ABOUT THIS EXERCISE
Give back all of the data exactly. Leave nothing out.

DATA FOR THE TASK

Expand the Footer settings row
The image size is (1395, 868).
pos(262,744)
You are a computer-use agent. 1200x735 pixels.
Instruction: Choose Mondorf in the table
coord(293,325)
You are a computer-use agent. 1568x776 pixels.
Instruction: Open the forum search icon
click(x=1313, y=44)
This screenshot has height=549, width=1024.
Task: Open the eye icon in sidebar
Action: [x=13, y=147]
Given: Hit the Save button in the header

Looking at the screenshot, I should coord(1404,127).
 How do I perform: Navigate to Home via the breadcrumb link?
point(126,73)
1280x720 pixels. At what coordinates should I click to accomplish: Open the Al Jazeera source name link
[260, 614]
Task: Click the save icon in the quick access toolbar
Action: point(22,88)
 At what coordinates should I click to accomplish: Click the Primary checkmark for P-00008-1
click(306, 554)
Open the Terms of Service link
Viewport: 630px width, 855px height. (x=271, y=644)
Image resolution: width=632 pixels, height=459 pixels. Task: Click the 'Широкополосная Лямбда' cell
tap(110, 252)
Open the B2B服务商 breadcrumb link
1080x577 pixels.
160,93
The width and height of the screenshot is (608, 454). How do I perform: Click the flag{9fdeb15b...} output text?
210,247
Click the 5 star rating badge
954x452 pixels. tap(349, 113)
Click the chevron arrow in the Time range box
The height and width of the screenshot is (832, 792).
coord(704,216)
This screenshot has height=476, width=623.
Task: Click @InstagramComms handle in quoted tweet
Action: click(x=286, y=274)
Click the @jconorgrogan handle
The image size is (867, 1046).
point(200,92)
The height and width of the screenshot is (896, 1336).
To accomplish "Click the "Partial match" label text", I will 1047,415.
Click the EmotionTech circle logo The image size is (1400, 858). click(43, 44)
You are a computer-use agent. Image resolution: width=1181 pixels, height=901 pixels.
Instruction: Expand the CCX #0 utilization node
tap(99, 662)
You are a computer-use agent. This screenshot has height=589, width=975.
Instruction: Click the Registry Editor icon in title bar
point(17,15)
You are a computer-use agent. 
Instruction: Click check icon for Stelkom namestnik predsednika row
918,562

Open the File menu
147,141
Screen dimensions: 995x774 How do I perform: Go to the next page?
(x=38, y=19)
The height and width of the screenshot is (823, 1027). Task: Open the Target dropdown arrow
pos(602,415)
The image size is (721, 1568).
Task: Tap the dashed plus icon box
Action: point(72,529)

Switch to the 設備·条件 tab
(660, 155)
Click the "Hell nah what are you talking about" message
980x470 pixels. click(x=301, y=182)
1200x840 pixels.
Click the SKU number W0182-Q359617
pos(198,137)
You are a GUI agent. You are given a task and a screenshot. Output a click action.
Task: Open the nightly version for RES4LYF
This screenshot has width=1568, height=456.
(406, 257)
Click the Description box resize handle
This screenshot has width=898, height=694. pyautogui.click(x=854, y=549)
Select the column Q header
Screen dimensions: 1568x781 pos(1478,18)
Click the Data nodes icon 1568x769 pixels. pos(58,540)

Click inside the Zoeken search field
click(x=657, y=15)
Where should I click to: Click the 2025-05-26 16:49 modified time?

REPLY
Expand the Footer settings row
The image size is (1395, 868).
pos(262,744)
You are a computer-use agent. 1200x735 pixels.
Instruction: Choose Mondorf in the table
coord(293,325)
You are a computer-use agent. 1568x776 pixels.
Instruction: Open the forum search icon
click(x=1313, y=44)
This screenshot has height=549, width=1024.
Task: Open the eye icon in sidebar
Action: [x=13, y=147]
Given: Hit the Save button in the header

Looking at the screenshot, I should coord(1404,127).
 How do I perform: Navigate to Home via the breadcrumb link?
point(126,73)
1280x720 pixels. At what coordinates should I click to accomplish: Open the Al Jazeera source name link
[260, 614]
Task: Click the save icon in the quick access toolbar
Action: point(22,88)
 At what coordinates should I click to accomplish: Click the Primary checkmark for P-00008-1
click(306, 554)
Open the Terms of Service link
Viewport: 630px width, 855px height. (x=271, y=644)
Image resolution: width=632 pixels, height=459 pixels. Task: Click the 'Широкополосная Лямбда' cell
tap(110, 252)
Open the B2B服务商 breadcrumb link
1080x577 pixels.
160,93
The width and height of the screenshot is (608, 454). How do I perform: Click the flag{9fdeb15b...} output text?
210,247
Click the 5 star rating badge
954x452 pixels. tap(349, 113)
Click the chevron arrow in the Time range box
The height and width of the screenshot is (832, 792).
coord(704,216)
This screenshot has height=476, width=623.
Task: Click @InstagramComms handle in quoted tweet
Action: click(x=286, y=274)
Click the @jconorgrogan handle
The image size is (867, 1046).
point(200,92)
The height and width of the screenshot is (896, 1336).
To accomplish "Click the "Partial match" label text", I will 1047,415.
Click the EmotionTech circle logo The image size is (1400, 858). click(43, 44)
You are a computer-use agent. Image resolution: width=1181 pixels, height=901 pixels.
Instruction: Expand the CCX #0 utilization node
tap(99, 662)
You are a computer-use agent. This screenshot has height=589, width=975.
Instruction: Click the Registry Editor icon in title bar
point(17,15)
You are a computer-use agent. 
Instruction: Click check icon for Stelkom namestnik predsednika row
918,562

Open the File menu
147,141
Screen dimensions: 995x774 How do I perform: Go to the next page?
(x=38, y=19)
The height and width of the screenshot is (823, 1027). Task: Open the Target dropdown arrow
pos(602,415)
The image size is (721, 1568).
Task: Tap the dashed plus icon box
Action: point(72,529)

Switch to the 設備·条件 tab
(660, 155)
Click the "Hell nah what are you talking about" message
980x470 pixels. click(x=301, y=182)
1200x840 pixels.
Click the SKU number W0182-Q359617
pos(198,137)
You are a GUI agent. You are given a task and a screenshot. Output a click action.
Task: Open the nightly version for RES4LYF
This screenshot has width=1568, height=456.
(406, 257)
Click the Description box resize handle
This screenshot has width=898, height=694. pyautogui.click(x=854, y=549)
Select the column Q header
Screen dimensions: 1568x781 pos(1478,18)
Click the Data nodes icon 1568x769 pixels. pos(58,540)

Click inside the Zoeken search field
click(x=657, y=15)
Where should I click to: Click the 2025-05-26 16:49 modified time?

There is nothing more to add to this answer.